Sobre luzes e sonos

sexta-feira, 24 de março de 2017
Eu ia começar este texto falando do ciclo circadiano nos humanos, mas aí pensei e repensei e concluí: melhor não. Não sou expert no assunto e Pai Google ta aí pra isso, né gente? Bateu a curiosidade, digita lá (ou fala no celular) que ele conta tudo.

Então vou só contar meu causo de ontem a noite mesmo.

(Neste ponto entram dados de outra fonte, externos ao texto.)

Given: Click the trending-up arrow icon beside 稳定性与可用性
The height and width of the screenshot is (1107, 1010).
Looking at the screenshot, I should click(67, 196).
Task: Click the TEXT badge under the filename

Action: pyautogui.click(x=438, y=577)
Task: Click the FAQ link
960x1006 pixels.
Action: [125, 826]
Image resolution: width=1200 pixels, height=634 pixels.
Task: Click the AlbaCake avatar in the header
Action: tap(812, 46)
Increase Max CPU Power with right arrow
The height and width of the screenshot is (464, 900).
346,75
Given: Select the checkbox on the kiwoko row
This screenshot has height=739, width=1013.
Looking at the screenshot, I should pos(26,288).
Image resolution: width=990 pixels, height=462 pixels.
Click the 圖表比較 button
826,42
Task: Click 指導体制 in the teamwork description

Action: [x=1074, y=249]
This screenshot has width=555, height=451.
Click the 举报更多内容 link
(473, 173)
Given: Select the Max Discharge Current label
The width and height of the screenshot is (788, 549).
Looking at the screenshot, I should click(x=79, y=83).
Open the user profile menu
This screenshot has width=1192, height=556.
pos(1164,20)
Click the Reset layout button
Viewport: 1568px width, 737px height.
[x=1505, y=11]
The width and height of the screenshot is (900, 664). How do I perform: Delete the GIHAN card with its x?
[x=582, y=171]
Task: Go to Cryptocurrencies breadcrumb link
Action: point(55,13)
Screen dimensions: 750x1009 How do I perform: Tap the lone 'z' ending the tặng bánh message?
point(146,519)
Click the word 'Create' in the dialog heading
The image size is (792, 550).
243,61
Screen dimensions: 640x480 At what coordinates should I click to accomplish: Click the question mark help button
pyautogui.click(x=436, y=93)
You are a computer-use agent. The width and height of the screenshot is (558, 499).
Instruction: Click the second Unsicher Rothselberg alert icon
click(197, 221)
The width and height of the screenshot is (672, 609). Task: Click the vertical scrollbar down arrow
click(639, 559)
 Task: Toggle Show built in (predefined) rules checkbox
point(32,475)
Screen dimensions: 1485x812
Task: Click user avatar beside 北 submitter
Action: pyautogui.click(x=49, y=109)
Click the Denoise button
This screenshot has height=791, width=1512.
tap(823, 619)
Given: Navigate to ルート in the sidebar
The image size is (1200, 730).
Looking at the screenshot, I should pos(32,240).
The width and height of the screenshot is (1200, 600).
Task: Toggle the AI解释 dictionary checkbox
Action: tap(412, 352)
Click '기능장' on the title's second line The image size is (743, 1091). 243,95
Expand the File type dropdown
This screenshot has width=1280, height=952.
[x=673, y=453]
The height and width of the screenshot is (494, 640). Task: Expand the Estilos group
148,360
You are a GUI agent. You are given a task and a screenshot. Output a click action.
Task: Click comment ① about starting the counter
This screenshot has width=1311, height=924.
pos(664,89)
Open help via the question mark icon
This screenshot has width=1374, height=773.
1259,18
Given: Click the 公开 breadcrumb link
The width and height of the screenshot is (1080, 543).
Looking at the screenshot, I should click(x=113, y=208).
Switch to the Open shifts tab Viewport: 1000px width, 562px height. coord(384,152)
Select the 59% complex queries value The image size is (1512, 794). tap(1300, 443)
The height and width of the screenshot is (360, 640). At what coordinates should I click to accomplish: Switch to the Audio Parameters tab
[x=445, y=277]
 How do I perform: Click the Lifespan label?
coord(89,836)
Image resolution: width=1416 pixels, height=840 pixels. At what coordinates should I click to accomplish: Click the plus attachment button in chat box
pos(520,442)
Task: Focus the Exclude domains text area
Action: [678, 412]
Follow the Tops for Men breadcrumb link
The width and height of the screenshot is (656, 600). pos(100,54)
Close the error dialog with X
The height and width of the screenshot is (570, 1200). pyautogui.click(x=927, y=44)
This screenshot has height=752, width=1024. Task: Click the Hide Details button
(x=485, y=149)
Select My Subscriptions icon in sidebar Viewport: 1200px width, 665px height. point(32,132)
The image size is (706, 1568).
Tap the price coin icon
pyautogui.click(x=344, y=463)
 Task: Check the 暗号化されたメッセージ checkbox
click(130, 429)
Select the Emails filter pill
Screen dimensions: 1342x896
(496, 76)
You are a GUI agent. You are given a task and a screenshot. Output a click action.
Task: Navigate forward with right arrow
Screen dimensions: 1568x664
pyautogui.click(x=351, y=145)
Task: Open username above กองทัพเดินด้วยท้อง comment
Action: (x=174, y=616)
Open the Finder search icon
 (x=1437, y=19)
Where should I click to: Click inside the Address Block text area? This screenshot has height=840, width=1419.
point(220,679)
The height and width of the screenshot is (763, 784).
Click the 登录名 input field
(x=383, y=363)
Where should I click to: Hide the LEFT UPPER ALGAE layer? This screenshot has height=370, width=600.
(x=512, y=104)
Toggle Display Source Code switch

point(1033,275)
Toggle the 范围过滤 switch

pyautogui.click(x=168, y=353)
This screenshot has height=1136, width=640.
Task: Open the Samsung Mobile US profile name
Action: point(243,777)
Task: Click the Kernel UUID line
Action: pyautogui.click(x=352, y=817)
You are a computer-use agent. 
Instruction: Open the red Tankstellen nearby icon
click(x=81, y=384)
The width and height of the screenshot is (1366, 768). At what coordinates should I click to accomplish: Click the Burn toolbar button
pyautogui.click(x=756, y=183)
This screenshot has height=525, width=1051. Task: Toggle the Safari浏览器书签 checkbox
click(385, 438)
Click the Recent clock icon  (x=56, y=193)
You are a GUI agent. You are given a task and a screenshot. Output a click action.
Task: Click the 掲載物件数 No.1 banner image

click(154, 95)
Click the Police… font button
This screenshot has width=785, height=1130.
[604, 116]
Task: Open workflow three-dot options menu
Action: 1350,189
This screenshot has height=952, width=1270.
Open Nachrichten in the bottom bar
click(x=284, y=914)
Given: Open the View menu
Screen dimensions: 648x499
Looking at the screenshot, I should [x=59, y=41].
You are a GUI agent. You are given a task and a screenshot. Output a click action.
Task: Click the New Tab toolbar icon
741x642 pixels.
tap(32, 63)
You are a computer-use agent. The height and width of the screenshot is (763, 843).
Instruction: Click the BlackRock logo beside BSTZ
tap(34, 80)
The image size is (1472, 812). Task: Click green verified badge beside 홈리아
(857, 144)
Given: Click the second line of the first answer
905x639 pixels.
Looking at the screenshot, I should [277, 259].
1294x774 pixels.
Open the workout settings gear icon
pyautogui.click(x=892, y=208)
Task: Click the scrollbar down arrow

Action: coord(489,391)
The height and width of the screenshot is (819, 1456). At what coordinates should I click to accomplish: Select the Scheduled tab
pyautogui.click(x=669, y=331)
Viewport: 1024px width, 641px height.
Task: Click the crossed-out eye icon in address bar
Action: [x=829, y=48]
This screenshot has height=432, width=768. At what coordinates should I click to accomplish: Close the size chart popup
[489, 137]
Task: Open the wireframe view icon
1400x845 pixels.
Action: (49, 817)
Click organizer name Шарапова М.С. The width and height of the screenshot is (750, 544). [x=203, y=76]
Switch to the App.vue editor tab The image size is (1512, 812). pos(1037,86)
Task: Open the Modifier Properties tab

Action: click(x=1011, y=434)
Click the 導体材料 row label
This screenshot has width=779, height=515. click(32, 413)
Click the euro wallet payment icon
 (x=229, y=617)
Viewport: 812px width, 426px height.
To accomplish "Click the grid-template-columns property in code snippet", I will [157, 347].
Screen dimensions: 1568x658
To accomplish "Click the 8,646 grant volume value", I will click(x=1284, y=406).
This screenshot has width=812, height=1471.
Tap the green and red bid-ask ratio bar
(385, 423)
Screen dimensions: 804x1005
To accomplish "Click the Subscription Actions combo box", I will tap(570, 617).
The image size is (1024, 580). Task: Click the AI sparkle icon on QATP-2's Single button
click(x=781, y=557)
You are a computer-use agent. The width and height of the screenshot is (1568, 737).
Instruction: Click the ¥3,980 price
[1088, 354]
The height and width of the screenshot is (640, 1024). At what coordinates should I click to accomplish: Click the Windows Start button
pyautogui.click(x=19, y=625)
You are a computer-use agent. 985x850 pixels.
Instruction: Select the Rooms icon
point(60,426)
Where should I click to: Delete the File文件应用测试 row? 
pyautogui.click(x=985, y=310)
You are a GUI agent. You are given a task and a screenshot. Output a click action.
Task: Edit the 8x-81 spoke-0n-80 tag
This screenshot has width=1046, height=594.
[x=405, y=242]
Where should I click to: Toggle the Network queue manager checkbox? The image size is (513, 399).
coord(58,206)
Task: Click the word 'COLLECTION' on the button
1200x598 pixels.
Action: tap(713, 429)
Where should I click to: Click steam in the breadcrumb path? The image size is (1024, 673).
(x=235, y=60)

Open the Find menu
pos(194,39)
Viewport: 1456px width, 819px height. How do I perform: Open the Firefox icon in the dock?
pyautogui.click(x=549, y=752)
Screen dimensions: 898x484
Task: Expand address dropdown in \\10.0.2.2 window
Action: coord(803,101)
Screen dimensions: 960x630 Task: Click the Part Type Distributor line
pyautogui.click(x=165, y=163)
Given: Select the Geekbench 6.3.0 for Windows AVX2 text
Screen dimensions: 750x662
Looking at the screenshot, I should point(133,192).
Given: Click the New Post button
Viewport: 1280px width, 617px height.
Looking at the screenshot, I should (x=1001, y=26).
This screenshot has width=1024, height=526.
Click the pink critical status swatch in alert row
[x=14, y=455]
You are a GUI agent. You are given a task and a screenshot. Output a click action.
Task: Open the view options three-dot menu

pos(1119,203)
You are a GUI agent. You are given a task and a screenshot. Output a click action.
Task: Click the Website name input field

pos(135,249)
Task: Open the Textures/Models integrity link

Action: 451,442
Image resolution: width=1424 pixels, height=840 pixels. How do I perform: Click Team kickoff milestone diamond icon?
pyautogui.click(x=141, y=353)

Pra começar, explicar aqui que eu bordo há muito tempo. Tipo, muito mesmo. Aprendi quando tinha lá meus 10 ou 12 anos. Bordei muito na adolescência, mas depois que entrei na faculdade acabei diminuindo muito essa atividade na minha vida, por diversos motivos que eu nem sei direito. Fato é que de uns tempos pra cá eu tenho voltado a atividades manuais, artísticas e hobbies. E, convenhamos, bordado tá voltando à moda (u-hul!). Juntando o útil ao agradável, voltei a bordar.

Aí que ontem à noite cheguei em casa, passei umas roupitchas de cá, tomei um banhinho ali, esquentei no microondas minha sopa-muito-mega-maravilhosa-que-eu-fiz-anteontem e jantei e peguei pra bordar. Ói gente, que fazia tempo que eu não empolgava assim numa atividade! Fui que fui até onze da noite. Enfiei na cabeça que ia fazer até tal ponto da figura e não sosseguei até chegar nesse ponto.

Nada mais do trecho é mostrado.